Our observations indicate that the mortality rate also increases as the duration of MV increases. This could potentially indicate that a longer MV duration leads to a poorer prognosis regardless of the specific mechanical power involved. Therefore, we divided patients into different exposure groups based on the quartiles of average mechanical power and found that higher average mechanical power was associated with mortality, indicating that high mechanical power is a risk factor for death. Moreover, we performed a multivariate analysis, which also suggests that higher mechanical power is associated with a higher mortality rate. The hazard ratio was 1.06, which is very close to the previous study by Urner et al. with a hazard ratio of 1.060 (95% credible interval 1.053–1.066) [5].

This study has several limitations that should be acknowledged. First, as mentioned earlier, we did not conduct calculations based on transpulmonary pressure.
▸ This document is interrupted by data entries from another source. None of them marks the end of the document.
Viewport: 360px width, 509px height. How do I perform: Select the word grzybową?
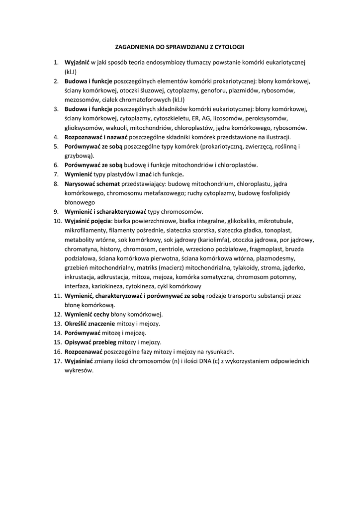click(78, 156)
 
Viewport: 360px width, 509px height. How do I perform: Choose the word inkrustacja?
click(81, 276)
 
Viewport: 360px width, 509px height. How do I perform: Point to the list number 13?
click(56, 323)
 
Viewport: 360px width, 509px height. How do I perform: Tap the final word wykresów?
click(79, 370)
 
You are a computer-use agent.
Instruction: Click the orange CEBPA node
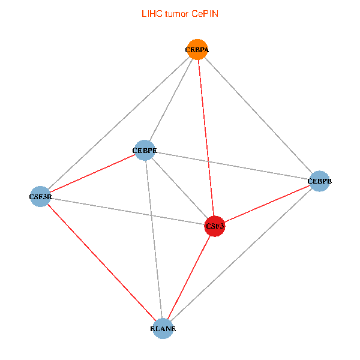197,50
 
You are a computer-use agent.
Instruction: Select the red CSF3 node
215,226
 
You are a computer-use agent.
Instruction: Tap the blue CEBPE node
144,151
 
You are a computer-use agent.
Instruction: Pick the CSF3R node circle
40,196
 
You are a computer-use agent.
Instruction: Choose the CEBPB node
319,181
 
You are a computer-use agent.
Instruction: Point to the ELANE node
163,328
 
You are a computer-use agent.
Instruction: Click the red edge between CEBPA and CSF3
206,138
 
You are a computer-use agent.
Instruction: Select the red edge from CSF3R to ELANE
101,262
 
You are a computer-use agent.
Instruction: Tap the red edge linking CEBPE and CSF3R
92,173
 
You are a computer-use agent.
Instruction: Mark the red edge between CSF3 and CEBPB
267,203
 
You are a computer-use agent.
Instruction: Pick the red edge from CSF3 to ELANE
189,277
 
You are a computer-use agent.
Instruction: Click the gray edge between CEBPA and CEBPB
258,115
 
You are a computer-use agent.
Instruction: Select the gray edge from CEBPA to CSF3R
118,123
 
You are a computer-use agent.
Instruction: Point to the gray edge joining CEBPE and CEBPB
232,166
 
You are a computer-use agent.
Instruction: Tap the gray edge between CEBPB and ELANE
241,254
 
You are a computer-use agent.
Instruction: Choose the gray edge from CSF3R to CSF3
127,211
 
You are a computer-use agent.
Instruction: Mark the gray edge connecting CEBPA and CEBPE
170,100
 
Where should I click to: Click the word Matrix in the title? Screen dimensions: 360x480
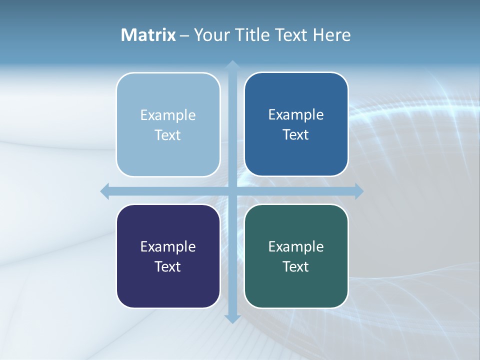point(148,35)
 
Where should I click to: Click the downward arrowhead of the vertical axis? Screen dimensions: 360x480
point(232,319)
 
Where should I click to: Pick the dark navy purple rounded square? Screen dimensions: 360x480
point(168,285)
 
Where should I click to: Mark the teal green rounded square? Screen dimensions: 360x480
point(296,285)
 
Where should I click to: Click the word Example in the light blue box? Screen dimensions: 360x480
point(168,116)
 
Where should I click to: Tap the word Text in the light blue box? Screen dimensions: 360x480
point(168,136)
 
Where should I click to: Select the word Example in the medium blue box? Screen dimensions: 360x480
point(296,115)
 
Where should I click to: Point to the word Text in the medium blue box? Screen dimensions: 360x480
point(296,135)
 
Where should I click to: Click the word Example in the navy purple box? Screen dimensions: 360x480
point(168,247)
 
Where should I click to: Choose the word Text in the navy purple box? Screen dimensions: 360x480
point(168,267)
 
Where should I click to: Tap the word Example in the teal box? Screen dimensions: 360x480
point(296,247)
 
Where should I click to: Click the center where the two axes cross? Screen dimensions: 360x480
point(232,191)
Second, it was a retrospective study based on electronic healthcare records, which is limited by the nature of the retrospective design and the data source used. Therefore, establishing causality is challenging, and further controlled trials are warranted. Third, while we calculated the ORs and expected them to represent relative risk, they are not completely equivalent. Future research should consider calculating relative risks to provide more accurate risk prediction tools using the visualization method. Fourth, our study only focused on a 72-h timeframe, excluding patients who did not receive MV for a full 72 h. This could introduce bias. In fact, we attempted to include all patients in the visualization analysis, regardless of their MV duration. We observed a deviation in the fitting curves after approximately 24 h (Additional file 1: Fig. S3), which may be due to the inclusion of a heterogeneous population with varying durations of MV. On the other hand, extending the time frame would further reduce the sample size.

Conclusions

Cumulative exposure to higher intensities and/or longer duration of MV is associated with worse outcomes. Considering both the intensity and duration of MV may help evaluate patient outcomes and guide adjustments in MV to minimize harmful exposure.